For the next five years, young Borg stuck with a rigorous after-school schedule of commuting to Stockholm and training at the Salk Club. His parents supported their son's pursuit, even though his devotion to tennis was taking a toll on his schoolwork. Instead of studying for his classes, he was improving his shots.
In his first two years of playing, Borg held the racquet with both hands—even when he hit forehand shots—simply because the racquet was too heavy. As he continued playing, he grew stronger, and he also discovered that it was easier to hit the ball with topspin if he adopted a one-handed forehand. Yet he would keep the two-handed backhand for his entire tennis career, and this grip would become his signature style.
Borg won his first tournament at age 11, beating Lars Goran Nyman in the Sormland County championships. Over the next four years, he swept every junior championship in his age division. At 14, Borg was selected to represent Sweden in his first international tournament, a junior championship in Berlin, Germany. The same year, he gave up ice hockey and committed himself completely to tennis.
In March 1972, when Borg was 15, he took a leave from school to compete in the Madrid Grand Prix. The tournament was a turning point for Borg, who upset Jan Erik Lundquist, a Swedish tennis legend nearing the end of his career. The win qualified Borg for the Davis Cup team, which faced New Zealand in May. On the courts in the seaside resort town of Bastaad, Borg became the youngest player ever to win a Davis Cup match, triumphing over New Zealand's top player, Onny Parun. Although he was down in the first two sets, Borg took his captain's advice to switch to a lighter racquet mid-match. The result was a triumphant upset, 4-6, 3-6, 6-3, 6-4, 6-4.

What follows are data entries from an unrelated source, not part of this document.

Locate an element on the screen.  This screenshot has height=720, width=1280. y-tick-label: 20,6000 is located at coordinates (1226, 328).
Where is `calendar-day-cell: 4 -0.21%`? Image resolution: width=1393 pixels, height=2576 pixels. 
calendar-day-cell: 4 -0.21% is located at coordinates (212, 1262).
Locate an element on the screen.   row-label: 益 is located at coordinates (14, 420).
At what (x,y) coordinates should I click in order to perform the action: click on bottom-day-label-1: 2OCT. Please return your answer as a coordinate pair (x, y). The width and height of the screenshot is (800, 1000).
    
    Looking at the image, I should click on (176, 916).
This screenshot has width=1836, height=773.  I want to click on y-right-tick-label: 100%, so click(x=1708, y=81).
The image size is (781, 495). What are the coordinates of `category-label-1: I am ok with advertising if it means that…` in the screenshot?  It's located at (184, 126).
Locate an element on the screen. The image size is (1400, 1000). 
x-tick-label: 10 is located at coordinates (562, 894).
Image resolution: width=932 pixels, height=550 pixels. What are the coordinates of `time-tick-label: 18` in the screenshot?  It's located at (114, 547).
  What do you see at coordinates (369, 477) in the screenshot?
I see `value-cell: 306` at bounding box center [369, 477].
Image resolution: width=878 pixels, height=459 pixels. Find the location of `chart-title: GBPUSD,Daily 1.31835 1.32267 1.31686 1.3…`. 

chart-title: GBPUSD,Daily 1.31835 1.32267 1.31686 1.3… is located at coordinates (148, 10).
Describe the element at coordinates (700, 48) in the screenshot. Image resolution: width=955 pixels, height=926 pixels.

It was at the Davis Cup games that Borg gained his reputation for remaining cool under pressure—so cool and reserved that he would earn the nickname "Ice Man." While most players argued with referees when they received bad calls, Borg let the calls pass and concentrated instead on the next point. The Swedish press declared that he had is i magen, "ice in the stomach." As Borg's career progressed, the press alternately chided him for what seemed like his stony lack of emotion, and praised him for his good sportsmanship. Yet this stoic athlete commanded respect, and he would receive it in excess from both the press and his fans.